(Collection entries)
-- -- --
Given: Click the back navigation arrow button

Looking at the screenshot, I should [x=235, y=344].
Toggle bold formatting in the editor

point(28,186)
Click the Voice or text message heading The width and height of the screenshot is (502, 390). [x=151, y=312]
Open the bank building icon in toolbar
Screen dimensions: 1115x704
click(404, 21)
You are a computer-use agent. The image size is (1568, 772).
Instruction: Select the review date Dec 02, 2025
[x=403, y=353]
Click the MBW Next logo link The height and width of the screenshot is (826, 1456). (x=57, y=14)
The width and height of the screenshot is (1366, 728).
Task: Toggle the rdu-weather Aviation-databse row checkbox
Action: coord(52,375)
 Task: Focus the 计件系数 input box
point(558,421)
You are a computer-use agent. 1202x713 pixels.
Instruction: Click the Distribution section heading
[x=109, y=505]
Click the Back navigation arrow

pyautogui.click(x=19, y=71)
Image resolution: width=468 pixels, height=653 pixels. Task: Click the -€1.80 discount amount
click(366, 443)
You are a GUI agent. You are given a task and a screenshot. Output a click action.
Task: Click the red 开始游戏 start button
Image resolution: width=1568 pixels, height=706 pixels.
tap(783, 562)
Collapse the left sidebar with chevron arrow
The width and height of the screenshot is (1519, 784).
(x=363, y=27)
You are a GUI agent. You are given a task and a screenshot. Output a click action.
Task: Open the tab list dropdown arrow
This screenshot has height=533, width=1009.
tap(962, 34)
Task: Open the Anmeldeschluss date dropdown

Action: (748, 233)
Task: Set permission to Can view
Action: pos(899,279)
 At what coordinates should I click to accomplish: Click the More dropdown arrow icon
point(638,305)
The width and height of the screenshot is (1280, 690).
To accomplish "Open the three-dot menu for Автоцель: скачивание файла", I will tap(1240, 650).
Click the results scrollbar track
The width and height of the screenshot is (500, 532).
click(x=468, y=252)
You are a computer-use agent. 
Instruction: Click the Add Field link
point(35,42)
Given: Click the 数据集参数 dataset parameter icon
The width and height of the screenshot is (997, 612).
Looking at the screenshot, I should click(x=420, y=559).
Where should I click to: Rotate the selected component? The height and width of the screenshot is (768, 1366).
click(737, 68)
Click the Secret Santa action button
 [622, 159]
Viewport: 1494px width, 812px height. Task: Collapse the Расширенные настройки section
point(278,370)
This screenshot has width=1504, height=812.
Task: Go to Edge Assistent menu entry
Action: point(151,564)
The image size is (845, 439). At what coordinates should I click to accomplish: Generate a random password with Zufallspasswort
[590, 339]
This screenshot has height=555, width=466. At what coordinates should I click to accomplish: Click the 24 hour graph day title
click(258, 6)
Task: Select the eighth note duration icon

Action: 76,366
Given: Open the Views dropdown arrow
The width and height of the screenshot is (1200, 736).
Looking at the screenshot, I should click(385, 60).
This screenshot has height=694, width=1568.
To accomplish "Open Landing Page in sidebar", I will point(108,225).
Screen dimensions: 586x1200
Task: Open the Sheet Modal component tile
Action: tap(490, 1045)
-- -- --
PROBLEM: Output the entries above in their entirety, exactly as written.

SOLVED PROBLEM:
Given: Click the back navigation arrow button

Looking at the screenshot, I should [x=235, y=344].
Toggle bold formatting in the editor

point(28,186)
Click the Voice or text message heading The width and height of the screenshot is (502, 390). [x=151, y=312]
Open the bank building icon in toolbar
Screen dimensions: 1115x704
click(404, 21)
You are a computer-use agent. The image size is (1568, 772).
Instruction: Select the review date Dec 02, 2025
[x=403, y=353]
Click the MBW Next logo link The height and width of the screenshot is (826, 1456). (x=57, y=14)
The width and height of the screenshot is (1366, 728).
Task: Toggle the rdu-weather Aviation-databse row checkbox
Action: coord(52,375)
 Task: Focus the 计件系数 input box
point(558,421)
You are a computer-use agent. 1202x713 pixels.
Instruction: Click the Distribution section heading
[x=109, y=505]
Click the Back navigation arrow

pyautogui.click(x=19, y=71)
Image resolution: width=468 pixels, height=653 pixels. Task: Click the -€1.80 discount amount
click(366, 443)
You are a GUI agent. You are given a task and a screenshot. Output a click action.
Task: Click the red 开始游戏 start button
Image resolution: width=1568 pixels, height=706 pixels.
tap(783, 562)
Collapse the left sidebar with chevron arrow
The width and height of the screenshot is (1519, 784).
(x=363, y=27)
You are a GUI agent. You are given a task and a screenshot. Output a click action.
Task: Open the tab list dropdown arrow
This screenshot has height=533, width=1009.
tap(962, 34)
Task: Open the Anmeldeschluss date dropdown

Action: (748, 233)
Task: Set permission to Can view
Action: pos(899,279)
 At what coordinates should I click to accomplish: Click the More dropdown arrow icon
point(638,305)
The width and height of the screenshot is (1280, 690).
To accomplish "Open the three-dot menu for Автоцель: скачивание файла", I will tap(1240, 650).
Click the results scrollbar track
The width and height of the screenshot is (500, 532).
click(x=468, y=252)
You are a computer-use agent. 
Instruction: Click the Add Field link
point(35,42)
Given: Click the 数据集参数 dataset parameter icon
The width and height of the screenshot is (997, 612).
Looking at the screenshot, I should click(x=420, y=559).
Where should I click to: Rotate the selected component? The height and width of the screenshot is (768, 1366).
click(737, 68)
Click the Secret Santa action button
 [622, 159]
Viewport: 1494px width, 812px height. Task: Collapse the Расширенные настройки section
point(278,370)
This screenshot has width=1504, height=812.
Task: Go to Edge Assistent menu entry
Action: point(151,564)
The image size is (845, 439). At what coordinates should I click to accomplish: Generate a random password with Zufallspasswort
[590, 339]
This screenshot has height=555, width=466. At what coordinates should I click to accomplish: Click the 24 hour graph day title
click(258, 6)
Task: Select the eighth note duration icon

Action: 76,366
Given: Open the Views dropdown arrow
The width and height of the screenshot is (1200, 736).
Looking at the screenshot, I should click(385, 60).
This screenshot has height=694, width=1568.
To accomplish "Open Landing Page in sidebar", I will point(108,225).
Screen dimensions: 586x1200
Task: Open the Sheet Modal component tile
Action: tap(490, 1045)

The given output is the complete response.